If American democracy were left to its usual devices, I suspect we would see a realignment. As it grew more ethnically and racially diverse, the Republican Party might soften on issues like immigration. It's hard to know what the ultimate coalitions would look like. On any set of issues there is a range of policy views that only awkwardly fit onto a left/right spectrum; aggregating across policy issues might scramble these alignments even further; the only certainty is that in a system of competitive elections, the parties would continually refine their positions to compete for winning coalitions.

The Trump takeover of the GOP has not ruled out the possibility of growth through recalibration of policies and thus constituencies, but it has rendered it irrelevant. Because neither Trump nor the core of his supporters have any commitment to democracy, they have been working assiduously to ensure that they can hold power regardless of their unpopularity overall. And that has in turn limited the possibilities of growth through policy adjustments.

Again, that's not to say that Trump, FoxNews, and the rest of the right-wing grievance industrial complex aren't working hard to attract and mobilize voters via bogeymen like Critical Race Theory; it just means they aren't counting solely on the appeal of their ideas. They're also displacing heretofore honest machinery for tallying votes with the sorts of mechanisms that autocrats around the world use for holding show elections.

If we were watching what's been happening in the U.S. over the last half decade or so unfolding in a country without a history of stable democracy, we would be saddened, but we would not regard it as necessarily an extinction event for democracy in that country. Various Latin American countries, for example, have gone through periods of authoritarian rule followed by genuinely democratic periods. So too for the countries of central and eastern Europe, including those, especially Hungary, that have slid back into autocracy.

Would a Trumpist restoration via state legislative chicanery allowed or enabled by the Supreme Court be more of a death-knell for American democracy than Viktor Orbán's ongoing destruction of Hungary's democracy has been? An American slide into autocracy would be more of a breach, of course. Post-communist Hungary had only been democratic for a relatively short period before Orbán came to power. But ironically, the very fact that the U.S. has, for all its flaws, had a stable more or less democratic regime for so long would make its destruction by nominally legal means all the more difficult to reverse.

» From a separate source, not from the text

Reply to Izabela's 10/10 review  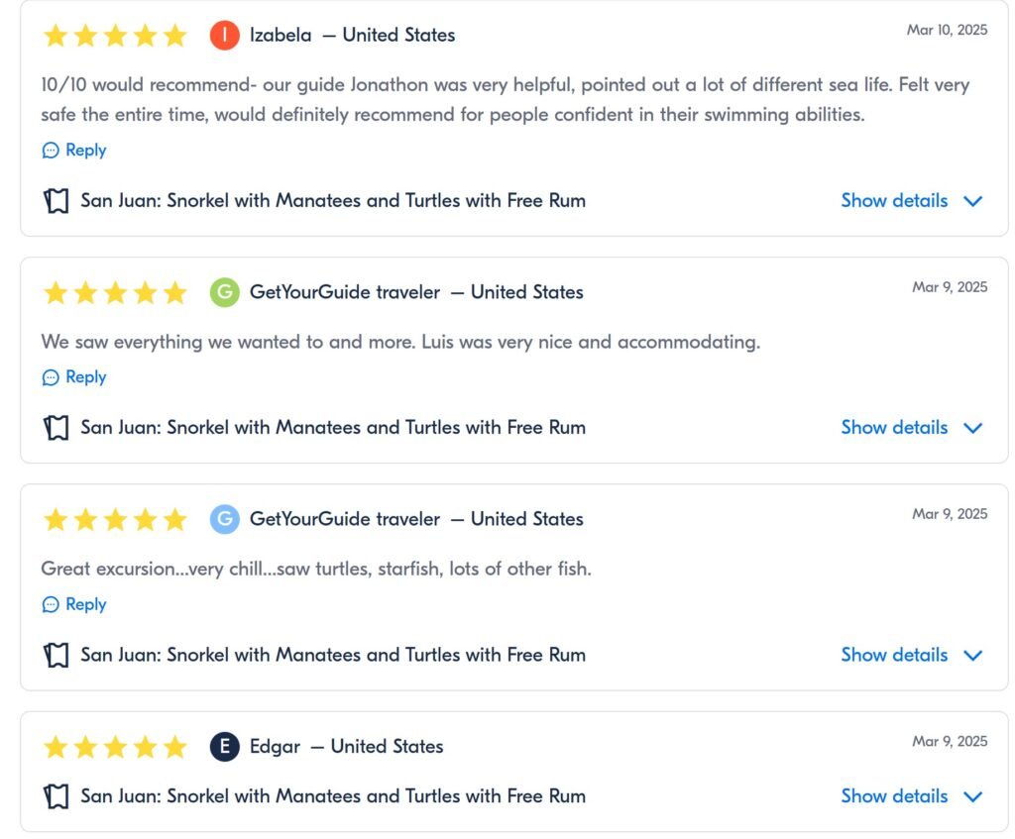pyautogui.click(x=85, y=151)
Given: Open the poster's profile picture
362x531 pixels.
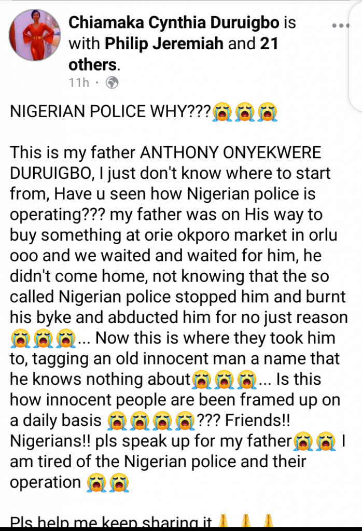Looking at the screenshot, I should pos(35,35).

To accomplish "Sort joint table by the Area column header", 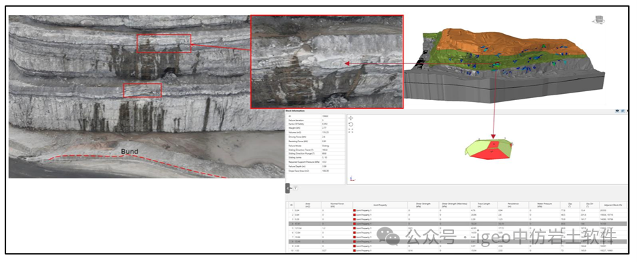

If Trump or some other figure were to overthrow the U.S. government through exclusively violent means, we could envision bloodshed ensuing but then a restoration. However, the more likely path to power will involve localized threats of violence but the use of the official machinery of state government, which will then be allowed to stand by the courts. The patina of legitimacy will combine with the longstanding stability of U.S. institutions to make the Trumpist usurpers' claim to authority sufficiently continuous with what came before that even as many people cry foul, it will be difficult for organizers of widescale protests to win over the military or other insiders whose support would be necessary to oust the Trumpist regime.

Put differently, part of why I am so pessimistic about the future of American democracy is that the most likely path to displacing it will cloak the usurpers in unearned legitimacy. The Supreme Court's role in this drama is relatively minor; Trump and Trumpism are, after all, manifestations of a global phenomenon; but the Court is blameworthy nonetheless.